►

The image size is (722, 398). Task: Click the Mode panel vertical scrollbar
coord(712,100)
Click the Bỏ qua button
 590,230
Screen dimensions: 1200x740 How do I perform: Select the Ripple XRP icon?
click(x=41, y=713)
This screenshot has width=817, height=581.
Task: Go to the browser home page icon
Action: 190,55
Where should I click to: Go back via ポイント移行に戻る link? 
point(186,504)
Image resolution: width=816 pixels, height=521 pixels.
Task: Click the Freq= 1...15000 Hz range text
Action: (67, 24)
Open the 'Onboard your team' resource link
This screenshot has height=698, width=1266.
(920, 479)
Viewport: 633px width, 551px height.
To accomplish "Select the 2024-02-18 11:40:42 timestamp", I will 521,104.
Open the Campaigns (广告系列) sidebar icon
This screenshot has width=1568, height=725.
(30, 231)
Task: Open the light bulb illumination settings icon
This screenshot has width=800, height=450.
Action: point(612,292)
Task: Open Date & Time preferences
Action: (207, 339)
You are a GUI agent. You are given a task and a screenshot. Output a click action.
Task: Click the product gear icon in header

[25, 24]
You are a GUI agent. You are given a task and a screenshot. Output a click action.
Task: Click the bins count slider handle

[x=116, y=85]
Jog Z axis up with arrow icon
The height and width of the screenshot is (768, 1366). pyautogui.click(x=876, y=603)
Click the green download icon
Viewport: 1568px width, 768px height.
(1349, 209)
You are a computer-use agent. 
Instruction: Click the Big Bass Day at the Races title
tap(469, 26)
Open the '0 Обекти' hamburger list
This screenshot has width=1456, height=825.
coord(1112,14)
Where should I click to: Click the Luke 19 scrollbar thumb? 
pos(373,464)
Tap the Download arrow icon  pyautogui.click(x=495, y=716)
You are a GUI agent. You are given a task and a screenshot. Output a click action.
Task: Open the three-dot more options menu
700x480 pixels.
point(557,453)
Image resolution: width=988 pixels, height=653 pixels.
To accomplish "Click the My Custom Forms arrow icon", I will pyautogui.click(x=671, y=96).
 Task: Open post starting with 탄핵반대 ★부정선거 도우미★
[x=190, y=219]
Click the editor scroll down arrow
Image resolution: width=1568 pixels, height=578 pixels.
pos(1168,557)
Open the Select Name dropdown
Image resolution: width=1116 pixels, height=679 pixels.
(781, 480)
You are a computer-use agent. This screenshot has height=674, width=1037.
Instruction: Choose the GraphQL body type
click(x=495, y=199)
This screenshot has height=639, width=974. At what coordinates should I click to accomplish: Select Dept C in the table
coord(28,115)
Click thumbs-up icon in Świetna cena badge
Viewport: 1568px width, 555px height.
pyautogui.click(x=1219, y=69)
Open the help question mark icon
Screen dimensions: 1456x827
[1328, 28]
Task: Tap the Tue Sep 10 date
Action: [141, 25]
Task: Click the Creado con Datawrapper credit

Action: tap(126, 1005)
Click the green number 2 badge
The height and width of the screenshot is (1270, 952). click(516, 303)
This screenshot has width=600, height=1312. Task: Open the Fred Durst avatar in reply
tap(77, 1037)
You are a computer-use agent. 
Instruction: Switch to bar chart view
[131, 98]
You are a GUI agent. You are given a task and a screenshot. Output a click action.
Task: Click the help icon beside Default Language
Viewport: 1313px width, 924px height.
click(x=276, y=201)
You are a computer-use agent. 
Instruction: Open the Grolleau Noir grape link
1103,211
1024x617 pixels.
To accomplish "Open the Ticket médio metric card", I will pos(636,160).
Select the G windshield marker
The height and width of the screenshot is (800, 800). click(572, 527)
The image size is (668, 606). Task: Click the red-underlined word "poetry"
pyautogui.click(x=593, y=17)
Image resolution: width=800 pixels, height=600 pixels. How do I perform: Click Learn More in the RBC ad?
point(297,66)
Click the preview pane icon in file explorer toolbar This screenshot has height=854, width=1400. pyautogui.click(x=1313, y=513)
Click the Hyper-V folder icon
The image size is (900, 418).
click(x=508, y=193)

◄

| WORK REQUEST |
For each record above, output it exactly as written.

| ANSWER TO THIS TASK |
The image size is (722, 398). Task: Click the Mode panel vertical scrollbar
coord(712,100)
Click the Bỏ qua button
 590,230
Screen dimensions: 1200x740 How do I perform: Select the Ripple XRP icon?
click(x=41, y=713)
This screenshot has width=817, height=581.
Task: Go to the browser home page icon
Action: 190,55
Where should I click to: Go back via ポイント移行に戻る link? 
point(186,504)
Image resolution: width=816 pixels, height=521 pixels.
Task: Click the Freq= 1...15000 Hz range text
Action: (67, 24)
Open the 'Onboard your team' resource link
This screenshot has height=698, width=1266.
(920, 479)
Viewport: 633px width, 551px height.
To accomplish "Select the 2024-02-18 11:40:42 timestamp", I will 521,104.
Open the Campaigns (广告系列) sidebar icon
This screenshot has width=1568, height=725.
(30, 231)
Task: Open the light bulb illumination settings icon
This screenshot has width=800, height=450.
Action: point(612,292)
Task: Open Date & Time preferences
Action: (207, 339)
You are a GUI agent. You are given a task and a screenshot. Output a click action.
Task: Click the product gear icon in header

[25, 24]
You are a GUI agent. You are given a task and a screenshot. Output a click action.
Task: Click the bins count slider handle

[x=116, y=85]
Jog Z axis up with arrow icon
The height and width of the screenshot is (768, 1366). pyautogui.click(x=876, y=603)
Click the green download icon
Viewport: 1568px width, 768px height.
(1349, 209)
You are a computer-use agent. 
Instruction: Click the Big Bass Day at the Races title
tap(469, 26)
Open the '0 Обекти' hamburger list
This screenshot has width=1456, height=825.
coord(1112,14)
Where should I click to: Click the Luke 19 scrollbar thumb? 
pos(373,464)
Tap the Download arrow icon  pyautogui.click(x=495, y=716)
You are a GUI agent. You are given a task and a screenshot. Output a click action.
Task: Open the three-dot more options menu
700x480 pixels.
point(557,453)
Image resolution: width=988 pixels, height=653 pixels.
To accomplish "Click the My Custom Forms arrow icon", I will pyautogui.click(x=671, y=96).
 Task: Open post starting with 탄핵반대 ★부정선거 도우미★
[x=190, y=219]
Click the editor scroll down arrow
Image resolution: width=1568 pixels, height=578 pixels.
pos(1168,557)
Open the Select Name dropdown
Image resolution: width=1116 pixels, height=679 pixels.
(781, 480)
You are a computer-use agent. This screenshot has height=674, width=1037.
Instruction: Choose the GraphQL body type
click(x=495, y=199)
This screenshot has height=639, width=974. At what coordinates should I click to accomplish: Select Dept C in the table
coord(28,115)
Click thumbs-up icon in Świetna cena badge
Viewport: 1568px width, 555px height.
pyautogui.click(x=1219, y=69)
Open the help question mark icon
Screen dimensions: 1456x827
[1328, 28]
Task: Tap the Tue Sep 10 date
Action: [141, 25]
Task: Click the Creado con Datawrapper credit

Action: tap(126, 1005)
Click the green number 2 badge
The height and width of the screenshot is (1270, 952). click(516, 303)
This screenshot has width=600, height=1312. Task: Open the Fred Durst avatar in reply
tap(77, 1037)
You are a computer-use agent. 
Instruction: Switch to bar chart view
[131, 98]
You are a GUI agent. You are given a task and a screenshot. Output a click action.
Task: Click the help icon beside Default Language
Viewport: 1313px width, 924px height.
click(x=276, y=201)
You are a computer-use agent. 
Instruction: Open the Grolleau Noir grape link
1103,211
1024x617 pixels.
To accomplish "Open the Ticket médio metric card", I will pos(636,160).
Select the G windshield marker
The height and width of the screenshot is (800, 800). click(572, 527)
The image size is (668, 606). Task: Click the red-underlined word "poetry"
pyautogui.click(x=593, y=17)
Image resolution: width=800 pixels, height=600 pixels. How do I perform: Click Learn More in the RBC ad?
point(297,66)
Click the preview pane icon in file explorer toolbar This screenshot has height=854, width=1400. pyautogui.click(x=1313, y=513)
Click the Hyper-V folder icon
The image size is (900, 418).
click(x=508, y=193)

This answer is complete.